**Exercise**
Please copy out the entries until you have copied the line that contains "Given: Go to the Search page", beginning with the first line.
_ _ _ _
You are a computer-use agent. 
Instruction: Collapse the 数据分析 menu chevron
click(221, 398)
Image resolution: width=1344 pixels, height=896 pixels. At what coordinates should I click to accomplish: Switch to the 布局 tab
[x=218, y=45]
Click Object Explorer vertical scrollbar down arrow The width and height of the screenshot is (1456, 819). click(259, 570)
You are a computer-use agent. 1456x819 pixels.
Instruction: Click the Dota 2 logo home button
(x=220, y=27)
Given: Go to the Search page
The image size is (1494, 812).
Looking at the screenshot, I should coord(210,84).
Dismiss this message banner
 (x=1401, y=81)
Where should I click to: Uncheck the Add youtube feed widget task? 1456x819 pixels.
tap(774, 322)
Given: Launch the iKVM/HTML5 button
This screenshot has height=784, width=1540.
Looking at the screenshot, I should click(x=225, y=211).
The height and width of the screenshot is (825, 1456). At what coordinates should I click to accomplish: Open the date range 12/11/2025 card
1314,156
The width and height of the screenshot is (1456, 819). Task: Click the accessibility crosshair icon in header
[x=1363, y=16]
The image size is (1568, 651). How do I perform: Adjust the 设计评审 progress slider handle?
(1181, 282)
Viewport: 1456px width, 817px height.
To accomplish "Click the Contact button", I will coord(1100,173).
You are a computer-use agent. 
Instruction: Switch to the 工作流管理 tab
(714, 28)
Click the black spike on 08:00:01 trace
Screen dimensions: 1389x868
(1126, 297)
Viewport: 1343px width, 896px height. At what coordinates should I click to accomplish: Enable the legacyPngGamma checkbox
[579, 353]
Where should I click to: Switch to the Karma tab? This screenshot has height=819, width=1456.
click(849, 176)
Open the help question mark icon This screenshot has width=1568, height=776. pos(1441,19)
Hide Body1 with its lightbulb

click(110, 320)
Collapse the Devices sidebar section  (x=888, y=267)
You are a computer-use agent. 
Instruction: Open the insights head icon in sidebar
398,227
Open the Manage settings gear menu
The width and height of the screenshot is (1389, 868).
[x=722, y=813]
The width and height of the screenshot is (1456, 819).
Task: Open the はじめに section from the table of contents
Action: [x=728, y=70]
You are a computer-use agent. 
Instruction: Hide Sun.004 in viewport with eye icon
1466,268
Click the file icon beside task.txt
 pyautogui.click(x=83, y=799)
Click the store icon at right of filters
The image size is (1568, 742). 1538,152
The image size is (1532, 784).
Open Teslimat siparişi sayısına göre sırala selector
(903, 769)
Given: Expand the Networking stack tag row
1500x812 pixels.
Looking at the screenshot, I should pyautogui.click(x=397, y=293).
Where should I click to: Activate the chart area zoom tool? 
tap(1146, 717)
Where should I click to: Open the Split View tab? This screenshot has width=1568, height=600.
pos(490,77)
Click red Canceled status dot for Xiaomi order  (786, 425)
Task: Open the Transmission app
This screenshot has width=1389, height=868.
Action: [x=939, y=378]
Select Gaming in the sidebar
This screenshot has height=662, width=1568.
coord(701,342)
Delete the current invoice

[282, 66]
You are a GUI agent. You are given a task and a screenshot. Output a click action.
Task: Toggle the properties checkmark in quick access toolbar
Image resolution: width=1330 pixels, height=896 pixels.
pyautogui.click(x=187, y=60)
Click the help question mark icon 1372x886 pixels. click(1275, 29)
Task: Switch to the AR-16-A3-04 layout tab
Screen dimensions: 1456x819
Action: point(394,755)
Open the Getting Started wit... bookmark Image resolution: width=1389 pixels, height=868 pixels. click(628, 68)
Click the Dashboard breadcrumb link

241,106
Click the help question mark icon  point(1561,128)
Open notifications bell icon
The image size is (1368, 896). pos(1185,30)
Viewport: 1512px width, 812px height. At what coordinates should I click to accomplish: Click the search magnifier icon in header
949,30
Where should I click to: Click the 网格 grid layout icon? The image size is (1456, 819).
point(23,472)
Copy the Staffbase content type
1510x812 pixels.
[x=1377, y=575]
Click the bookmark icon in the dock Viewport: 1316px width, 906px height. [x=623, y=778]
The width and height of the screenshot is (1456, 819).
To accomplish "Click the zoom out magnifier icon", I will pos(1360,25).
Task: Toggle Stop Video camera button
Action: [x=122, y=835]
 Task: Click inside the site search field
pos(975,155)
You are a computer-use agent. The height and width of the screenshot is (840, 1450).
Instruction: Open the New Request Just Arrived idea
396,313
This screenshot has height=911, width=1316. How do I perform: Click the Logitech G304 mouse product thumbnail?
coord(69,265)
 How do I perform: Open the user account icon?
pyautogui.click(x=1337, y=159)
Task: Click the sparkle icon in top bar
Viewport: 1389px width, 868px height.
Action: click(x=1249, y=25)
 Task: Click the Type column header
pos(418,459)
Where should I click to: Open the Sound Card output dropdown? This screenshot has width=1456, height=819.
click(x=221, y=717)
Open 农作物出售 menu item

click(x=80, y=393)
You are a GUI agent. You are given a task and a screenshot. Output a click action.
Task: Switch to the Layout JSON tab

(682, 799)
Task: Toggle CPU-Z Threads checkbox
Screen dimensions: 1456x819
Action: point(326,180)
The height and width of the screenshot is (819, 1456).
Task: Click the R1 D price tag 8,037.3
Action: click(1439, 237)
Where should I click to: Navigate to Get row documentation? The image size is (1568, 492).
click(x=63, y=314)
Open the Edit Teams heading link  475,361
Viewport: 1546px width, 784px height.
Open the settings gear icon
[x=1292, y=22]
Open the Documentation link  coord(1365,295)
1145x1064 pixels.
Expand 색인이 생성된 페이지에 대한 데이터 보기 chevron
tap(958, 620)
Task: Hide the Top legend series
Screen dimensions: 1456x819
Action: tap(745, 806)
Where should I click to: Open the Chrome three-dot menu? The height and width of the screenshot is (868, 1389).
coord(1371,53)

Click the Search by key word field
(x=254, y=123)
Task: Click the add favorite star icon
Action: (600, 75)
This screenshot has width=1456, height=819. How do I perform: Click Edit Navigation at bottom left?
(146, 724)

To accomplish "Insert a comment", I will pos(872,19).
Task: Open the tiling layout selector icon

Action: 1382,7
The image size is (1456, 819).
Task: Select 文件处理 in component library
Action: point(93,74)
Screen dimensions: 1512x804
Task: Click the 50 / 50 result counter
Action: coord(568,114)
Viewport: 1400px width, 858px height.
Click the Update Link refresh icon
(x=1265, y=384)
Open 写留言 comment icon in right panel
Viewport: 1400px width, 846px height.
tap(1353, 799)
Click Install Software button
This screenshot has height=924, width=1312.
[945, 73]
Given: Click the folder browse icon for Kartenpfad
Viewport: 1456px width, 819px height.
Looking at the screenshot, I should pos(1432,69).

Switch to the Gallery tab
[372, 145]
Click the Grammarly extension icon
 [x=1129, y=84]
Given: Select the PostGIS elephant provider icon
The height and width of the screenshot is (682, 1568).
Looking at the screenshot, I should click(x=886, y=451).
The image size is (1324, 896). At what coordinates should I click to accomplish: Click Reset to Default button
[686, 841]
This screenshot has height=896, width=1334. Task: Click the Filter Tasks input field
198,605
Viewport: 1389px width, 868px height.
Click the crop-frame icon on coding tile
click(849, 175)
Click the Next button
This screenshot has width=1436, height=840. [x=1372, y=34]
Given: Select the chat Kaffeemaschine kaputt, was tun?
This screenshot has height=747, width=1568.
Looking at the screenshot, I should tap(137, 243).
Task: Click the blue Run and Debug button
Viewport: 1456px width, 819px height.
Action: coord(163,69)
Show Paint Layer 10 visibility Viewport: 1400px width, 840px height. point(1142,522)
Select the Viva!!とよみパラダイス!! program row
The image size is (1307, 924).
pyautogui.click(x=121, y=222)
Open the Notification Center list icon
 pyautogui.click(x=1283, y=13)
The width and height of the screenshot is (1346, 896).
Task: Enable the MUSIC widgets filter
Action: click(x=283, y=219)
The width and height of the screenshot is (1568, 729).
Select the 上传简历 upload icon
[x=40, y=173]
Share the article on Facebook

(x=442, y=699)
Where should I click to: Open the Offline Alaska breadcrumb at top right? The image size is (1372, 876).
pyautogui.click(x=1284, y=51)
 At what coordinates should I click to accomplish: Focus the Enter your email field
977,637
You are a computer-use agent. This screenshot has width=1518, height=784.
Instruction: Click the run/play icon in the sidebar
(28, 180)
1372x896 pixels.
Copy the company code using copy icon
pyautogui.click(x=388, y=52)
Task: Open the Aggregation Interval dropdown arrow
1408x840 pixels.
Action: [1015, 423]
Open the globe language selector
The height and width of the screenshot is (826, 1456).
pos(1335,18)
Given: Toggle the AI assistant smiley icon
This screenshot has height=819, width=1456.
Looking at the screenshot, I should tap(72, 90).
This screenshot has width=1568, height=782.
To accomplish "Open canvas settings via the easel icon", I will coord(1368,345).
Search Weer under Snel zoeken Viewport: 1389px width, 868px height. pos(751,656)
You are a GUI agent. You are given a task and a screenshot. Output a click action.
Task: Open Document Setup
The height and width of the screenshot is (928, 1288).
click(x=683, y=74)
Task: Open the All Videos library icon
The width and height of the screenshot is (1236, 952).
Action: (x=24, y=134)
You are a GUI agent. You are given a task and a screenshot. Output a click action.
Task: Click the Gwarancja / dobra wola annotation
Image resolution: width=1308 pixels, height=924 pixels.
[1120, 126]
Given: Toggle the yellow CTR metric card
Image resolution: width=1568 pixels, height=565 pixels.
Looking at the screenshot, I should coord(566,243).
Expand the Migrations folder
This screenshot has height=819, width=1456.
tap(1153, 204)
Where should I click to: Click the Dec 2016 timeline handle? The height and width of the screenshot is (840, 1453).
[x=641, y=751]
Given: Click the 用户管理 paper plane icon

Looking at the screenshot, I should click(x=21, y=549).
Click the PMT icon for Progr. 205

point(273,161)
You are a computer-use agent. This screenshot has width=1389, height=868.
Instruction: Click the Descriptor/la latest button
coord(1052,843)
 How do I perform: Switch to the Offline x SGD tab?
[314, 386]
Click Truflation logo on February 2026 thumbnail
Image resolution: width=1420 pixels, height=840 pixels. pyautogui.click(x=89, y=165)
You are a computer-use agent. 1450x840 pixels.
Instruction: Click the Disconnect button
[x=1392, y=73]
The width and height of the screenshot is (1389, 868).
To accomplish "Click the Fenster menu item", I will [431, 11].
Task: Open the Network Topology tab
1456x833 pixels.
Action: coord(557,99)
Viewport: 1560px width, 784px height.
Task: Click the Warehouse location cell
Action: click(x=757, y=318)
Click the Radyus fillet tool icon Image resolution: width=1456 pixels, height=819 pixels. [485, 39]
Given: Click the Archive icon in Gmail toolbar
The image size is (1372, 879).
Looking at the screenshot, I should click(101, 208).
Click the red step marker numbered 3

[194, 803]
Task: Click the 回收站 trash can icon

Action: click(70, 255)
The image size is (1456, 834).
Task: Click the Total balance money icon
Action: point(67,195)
_ _ _ _
**Result**
You are a computer-use agent. 
Instruction: Collapse the 数据分析 menu chevron
click(221, 398)
Image resolution: width=1344 pixels, height=896 pixels. At what coordinates should I click to accomplish: Switch to the 布局 tab
[x=218, y=45]
Click Object Explorer vertical scrollbar down arrow The width and height of the screenshot is (1456, 819). click(259, 570)
You are a computer-use agent. 1456x819 pixels.
Instruction: Click the Dota 2 logo home button
(x=220, y=27)
Given: Go to the Search page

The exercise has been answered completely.